Adrian Ghiță


Experienced Business Development Manager with a demonstrated history in the industrial energy and environmental services field, Adrian Ghita graduated the Bucharest Polytechnic Institute - aeroengines engineering department and he completed his studies with an MBA course (ASE – Bucharest and Conservatoire National des Arts et Metiers – Paris). 

He has strong professional results in the development and management of "turn-key "energy efficiency, renewable energy, waste to energy (or waste to fuels), industrial utilities and environmental projects, working within multinational companies like Shell Gas Romania, Butagaz – France, Lukoil Romania and Veolia Romania. Also, he activated within a start-up company, Societatea pentru Energie – Generare si Servicii (SE-GES) SA, owned by Investment Funds present in Romania, such as the Romanian American Enterprise Fund or Balkan Accession Fund.

Adrian has relevant practical experience covering the entire process of due-diligence for industrial activities, energy audits and financial analyses required for energy efficiency and energy renewable investment projects, including ‘Build-Own-Operate-Transfer’ (BOOT) contracts for cogeneration units or several ESCO contracts with industrial companies from Romania.  
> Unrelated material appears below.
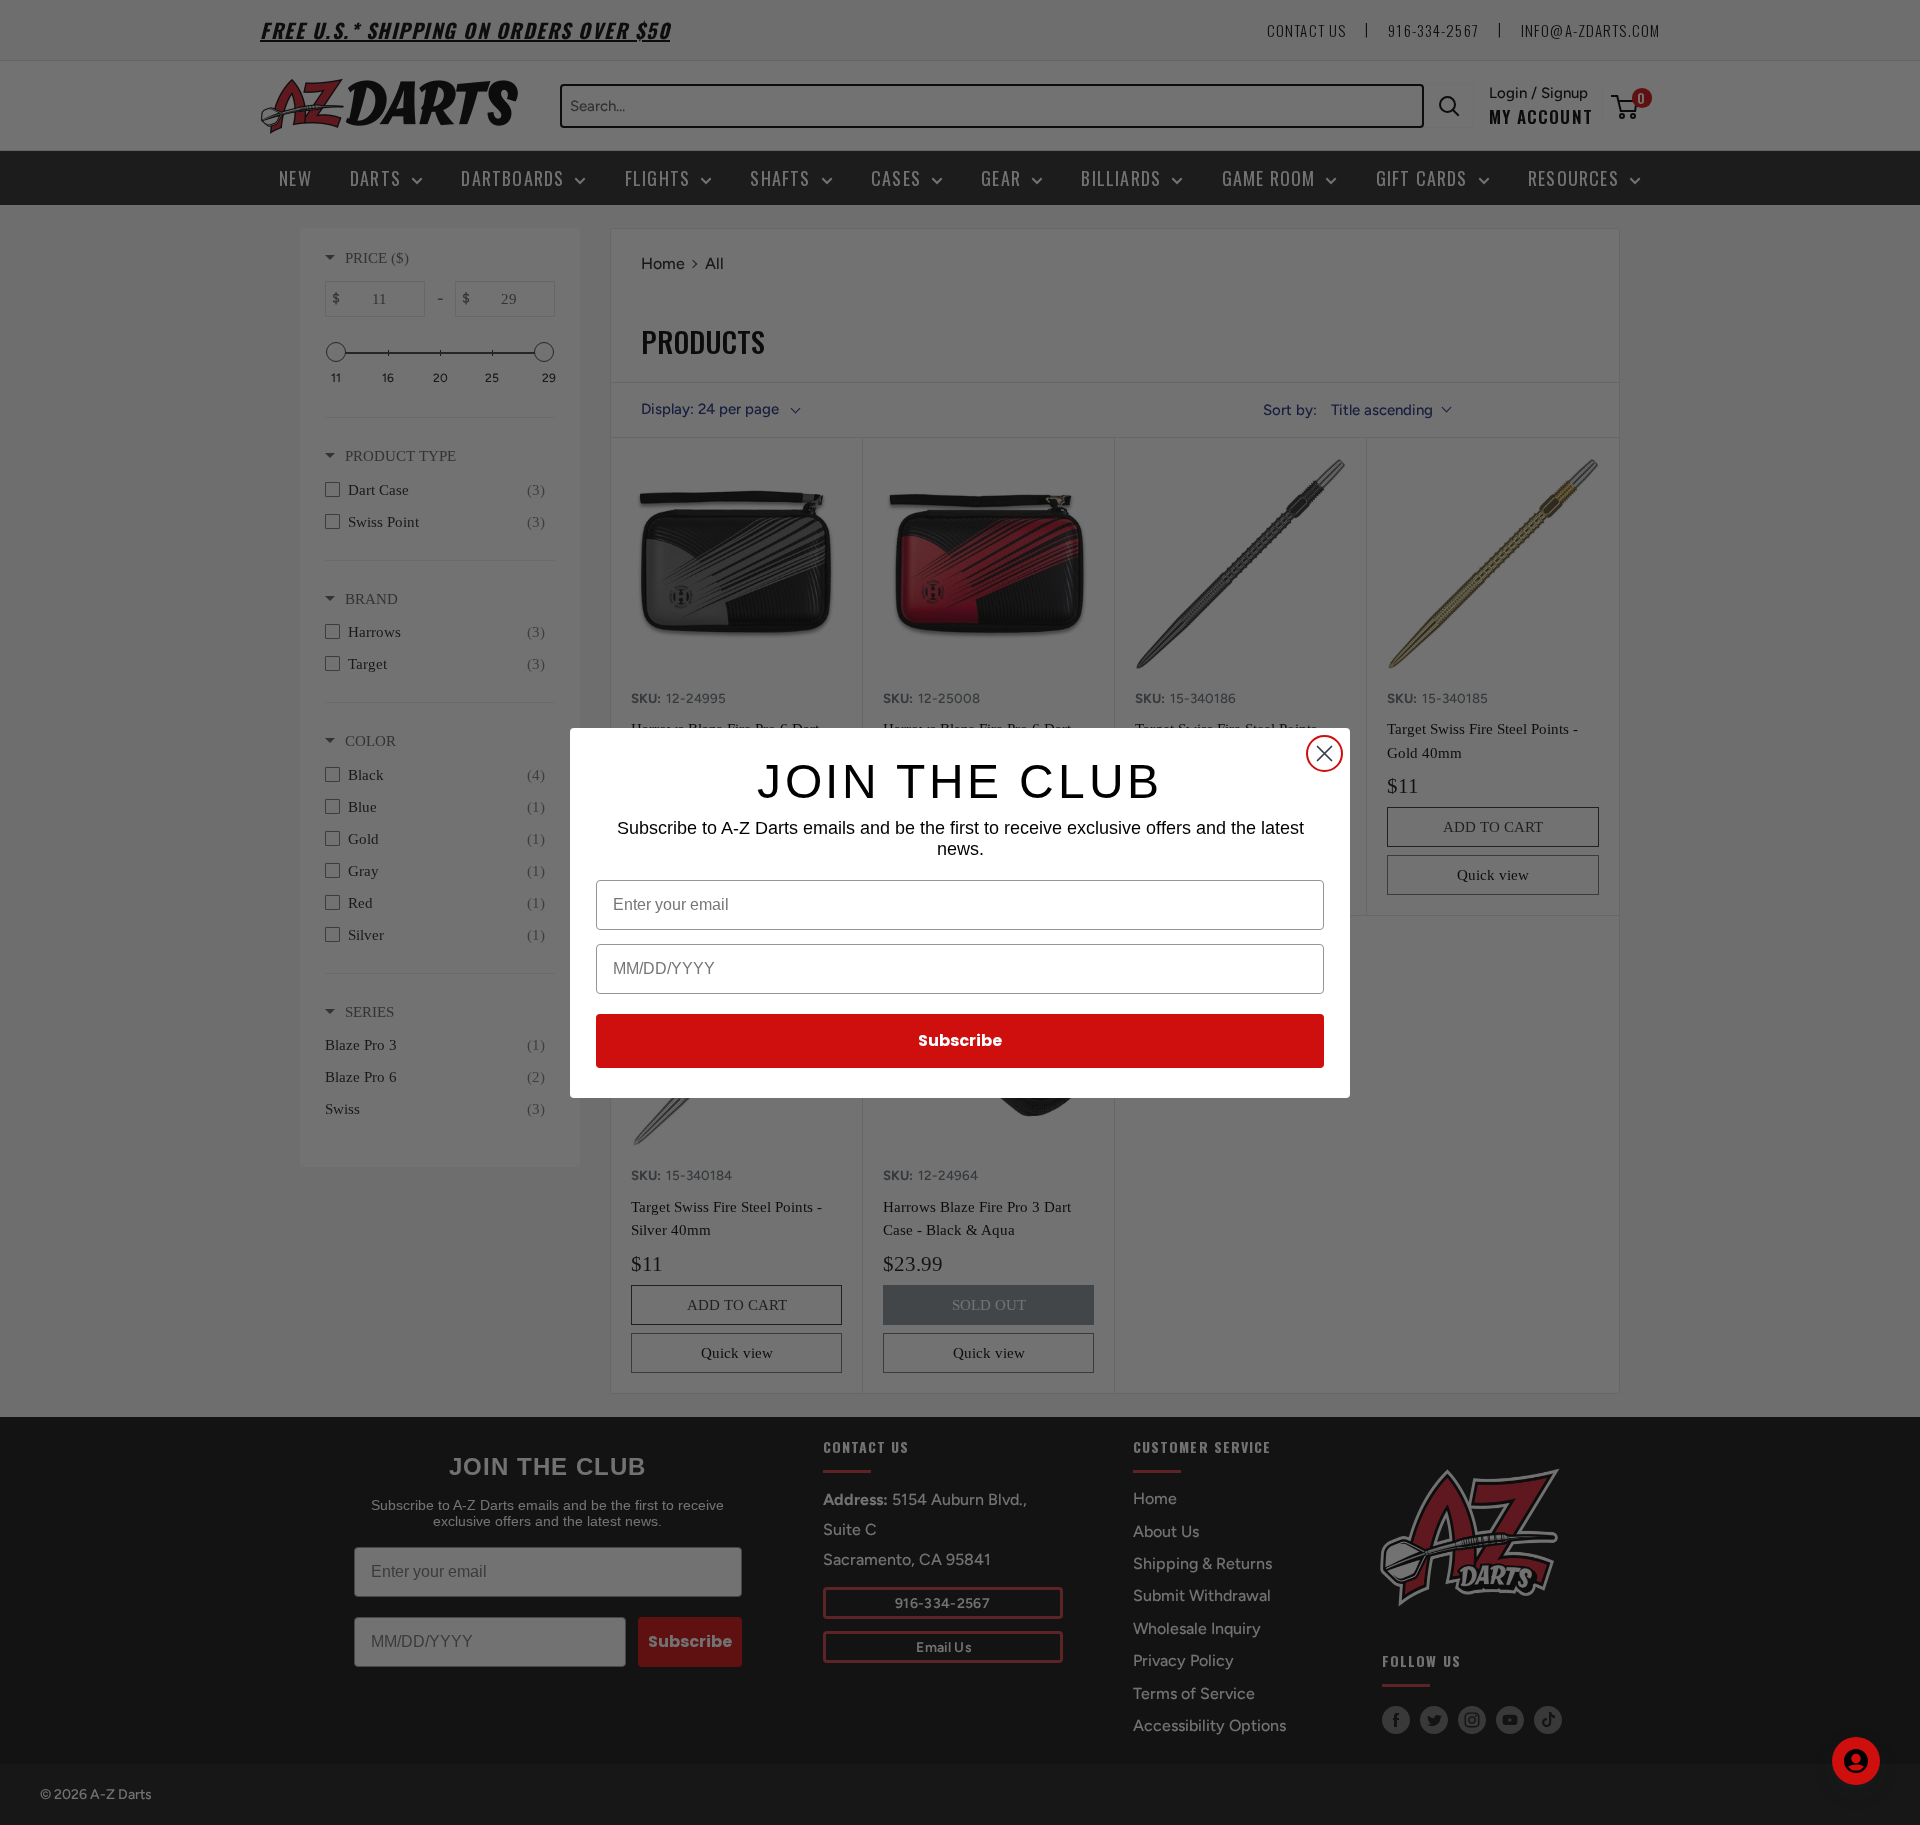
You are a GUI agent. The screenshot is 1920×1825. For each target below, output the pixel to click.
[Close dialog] (1324, 753)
Since 2021, Adrian Ghita took over the role of Executive Director of the Romanian Energy Efficiency Fund, a financial organization of national interest, dedicated exclusively to financing the energy efficiency and renewable projects of private or public institutions in Romania.

12:00-12:45 Panel 4

Forum November 9

The future role of energy in Manufacturing. Energy Security

Energy security—the continuous availability of energy in varied forms, in sufficient quantities, and at reasonable prices—has many aspects. It means limited vulnerability to transient or longer disruptions of imported supplies. It also means the availability of local and imported resources to meet, over time and at reasonable prices, the growing demand for energy. Political, environmental challenges, liberalisation and deregulation, and the growing dominance of market forces all have profound implications for energy security.